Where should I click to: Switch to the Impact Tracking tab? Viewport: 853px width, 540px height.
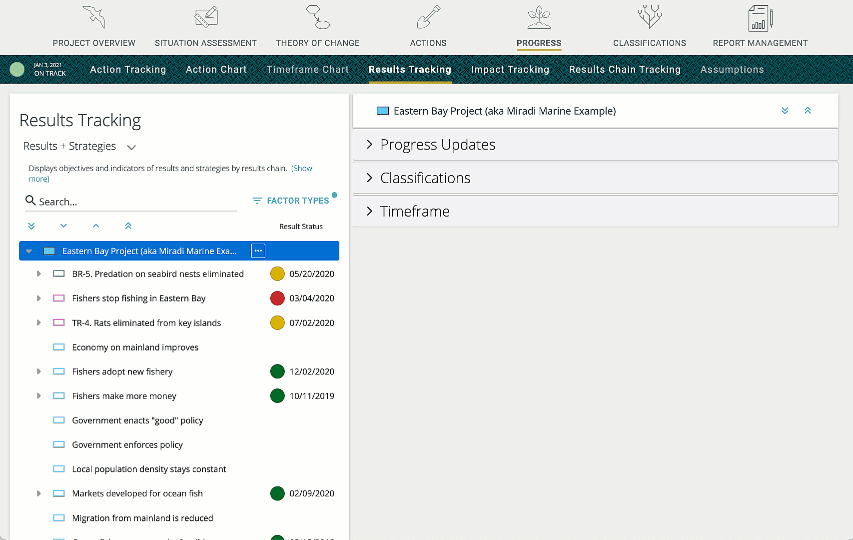click(x=510, y=70)
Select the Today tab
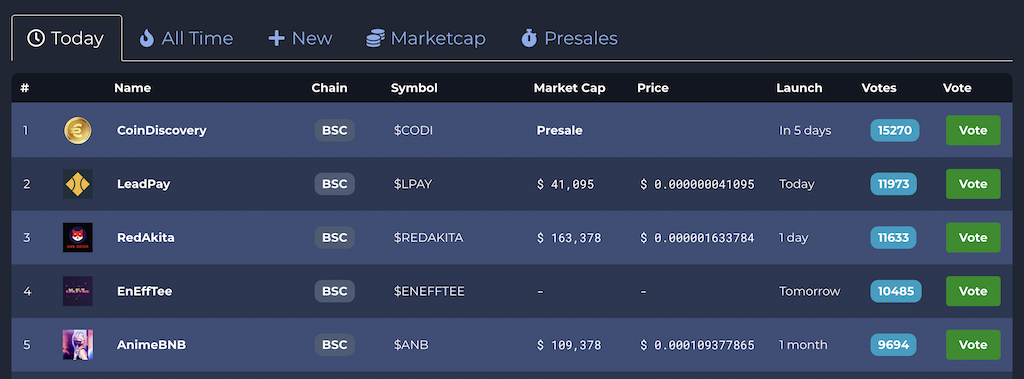This screenshot has height=379, width=1024. tap(67, 39)
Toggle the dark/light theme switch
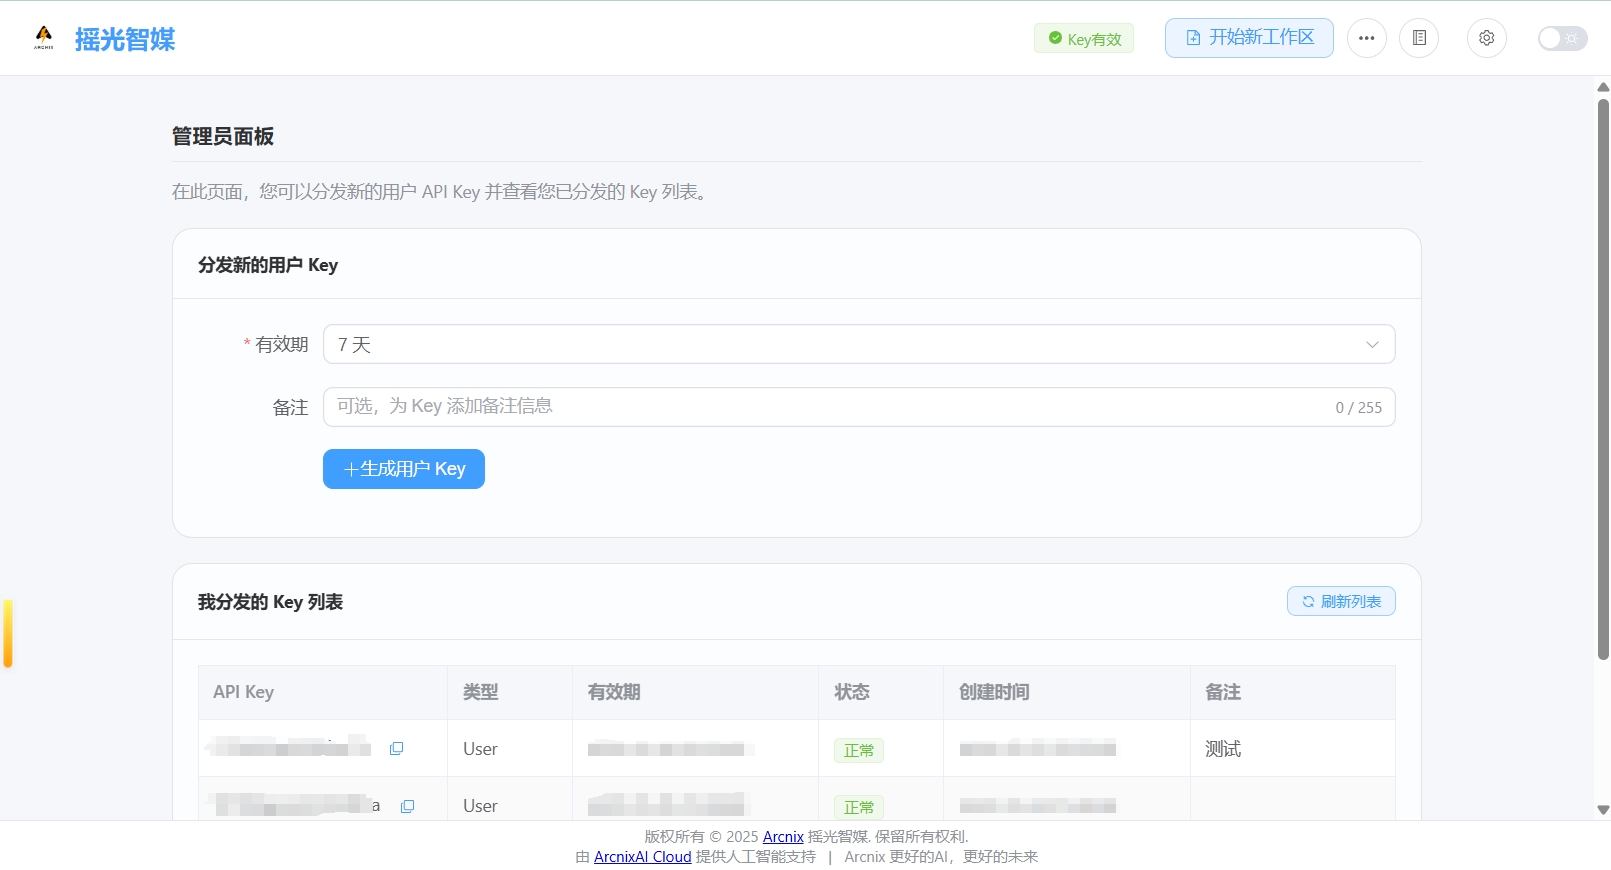Screen dimensions: 1611x870 (1561, 38)
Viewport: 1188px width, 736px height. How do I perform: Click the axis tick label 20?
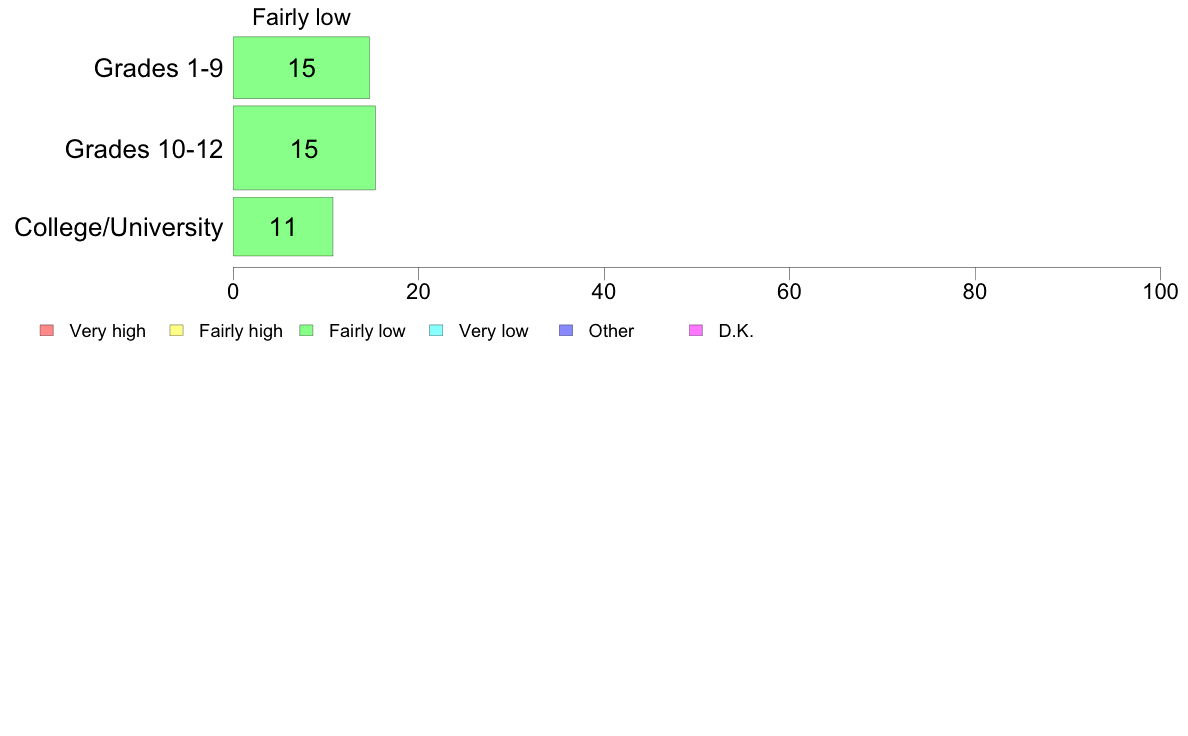coord(418,292)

[Your objective] Would you mind returning each entry above word for word, skipping the images?

[Task result]
Where should I click to: Switch to the Impact Tracking tab? Viewport: 853px width, 540px height.
click(x=510, y=70)
Select the Today tab
This screenshot has height=379, width=1024. tap(67, 39)
Toggle the dark/light theme switch
Screen dimensions: 1611x870 (1561, 38)
Viewport: 1188px width, 736px height. How do I perform: Click the axis tick label 20?
coord(418,292)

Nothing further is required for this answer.